━━━━━ Extract to read

During earnings week, our days are quite different. When banks report their earnings every quarter, my editors and I are in the trenches (albeit virtually), unpacking little details in earnings reports or reading between the lines of bank bosses’ public statements to craft informative reporting that helps our readers synthesize all the big ideas quickly and efficiently, under rapid-fire circumstances.
Because the financial-services industry moves so swiftly, we as financial reporters have to be equally agile at responding fast. Sometimes, the way that I think my day is going to go in the morning has turned out to be completely different by the time I go to sleep – but I think that’s a sign that we’ve done our jobs well.
When that’s the case, it means that we successfully reacted to breaking news as it happened, uncovered interesting information our readers needed to know in real time, and chronicled the ebb and flow of our industry.
What advice would you give someone else who is looking to make a career shift like yours?
Going to graduate school to deepen my knowledge of the profession was one of the best decisions I’ve made. If you plan to make a career pivot, consider bulking up on your credentials and tactile knowledge of the industry you’re seeking by pursuing an academic degree.
The other advice I have is be willing to tag along and shadow mentors who are open to showing you the ropes. I’m still regularly in touch with the reporters I got to know on my first reporting job because they had a formative impact on my career. Find mentors who are willing to coach and educate you, and soak up everything you can from them.
Lastly, don’t let anyone deter you from the kind of life you want to have. Had I told people when I was 15 as an actor on a youth-focused sitcom that, a decade later, I wanted to cover investment banks for a leading global business publication, I’m sure they would have looked at me skeptically.
Ten years later, I’m doing it, and no one doubts how serious I am about the profession.
You’re right at the beginning of your career in financial journalism. Where do you see yourself in 5 years, 10 years?
When I think back to how much my career has changed since 10 years ago, when I was still on “iCarly” and having early thoughts about eventually writing my first book about childhood nutrition, I think about how much change can happen in a decade.
But here’s what I know concretely: In a decade from now, I will still be a journalist, and I hope to be covering stories about the people who shape and mold life on Wall Street, as well as in the realms of mental healthcare, public policy, and foreign affairs.
Over the years ahead, I’d like to continue producing investigative reporting.
One example of a recent story I published that’s been among my favorites was when I unearthed a slideshow presentation made by analysts inside the investment-banking division at Goldman Sachs as early as April 2020. That document, which was known to senior executives within the investment bank, blew the whistle on the mounting pressures of work from home almost a year before they came to light publicly.
What advice would you give young reporters who are just starting off their careers?
First, read as much as you can. Learning how the pieces are put together in journalism by reading is an extremely educational experience, and because there are so many publications producing so much good journalism on a range of topics, find what you enjoy learning about most and then absorb as much of that material as possible.
Separately, and I think this is key for most of life: Be passionate about what you’re doing.
For me, my verve for journalism stems from the passion I have for writing, finding out information, and communicating it with others. Plus, I just love talking to people, so having a job where my core responsibilities are to forge relationships and get people to open up is a thrill.
The other key ingredient you are going to need is determination.

━━━━━━━━━━

Please continue the interview with the financial reporter, picking up after its last line and keeping the same first-person voice.

━━━━━ Raw data

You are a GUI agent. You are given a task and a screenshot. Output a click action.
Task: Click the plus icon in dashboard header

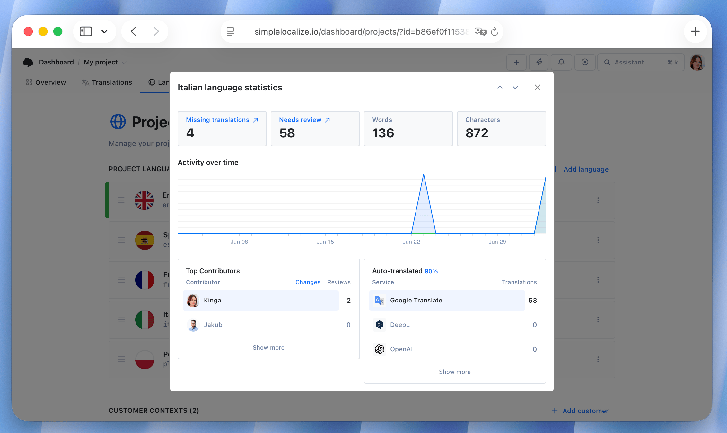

━━━━━━━━━━
━━━━━ Raw data

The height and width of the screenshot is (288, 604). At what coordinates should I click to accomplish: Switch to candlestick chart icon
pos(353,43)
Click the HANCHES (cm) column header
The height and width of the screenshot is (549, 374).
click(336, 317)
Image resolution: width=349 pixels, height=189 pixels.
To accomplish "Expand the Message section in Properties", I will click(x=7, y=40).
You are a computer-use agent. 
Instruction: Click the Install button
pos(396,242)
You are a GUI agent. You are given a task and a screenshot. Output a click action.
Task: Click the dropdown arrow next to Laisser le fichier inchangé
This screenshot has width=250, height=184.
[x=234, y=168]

━━━━━━━━━━
━━━━━ Raw data

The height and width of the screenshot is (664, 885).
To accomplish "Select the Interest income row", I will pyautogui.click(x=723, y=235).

━━━━━━━━━━

● Exercise output:
Any career worth having, whether it’s in acting or journalism or business or anything else, is going to come with speed bumps. At times, you may question whether your efforts are ultimately in vain. But, after years in two industries that are notorious for their high barriers to entry, I can honestly say that following the North Star of your passions will ultimately help you find the success you’re meant to have.
Kathie Lee Gifford, a longtime friend and mentor of mine, once put it this way.
She recalled that her father told her she was a kid: “Find something you love to do, and then figure out a way to get paid for it.”
“He understood that where your true passion is, there your joy is also,” Kathie Lee said, looking back. “And a joyful life is truly a successful life.”
I began covering the cannabis industry on sort of on a whim. Back when I was in grad school, South Korea ended up legalizing medical cannabis. It seemed like a big deal to me, especially considering how conservative the country was when it came to “illicit substances,” but I was barely seeing any coverage of the news.
I ended up wanting to write the story myself, so I pitched the idea to a cannabis-focused trade publication, they loved it, and I ended up freelance writing cannabis stories. When I saw that Insider was hiring a cannabis reporting fellow a bit over a year ago, I applied and then began to cover the industry here, first as a fellow and then full-time.
During my first month at Insider, I tagged along as my colleague Jeremy Berke spoke at a psychedelics panel alongside some of the biggest industry leaders at the time.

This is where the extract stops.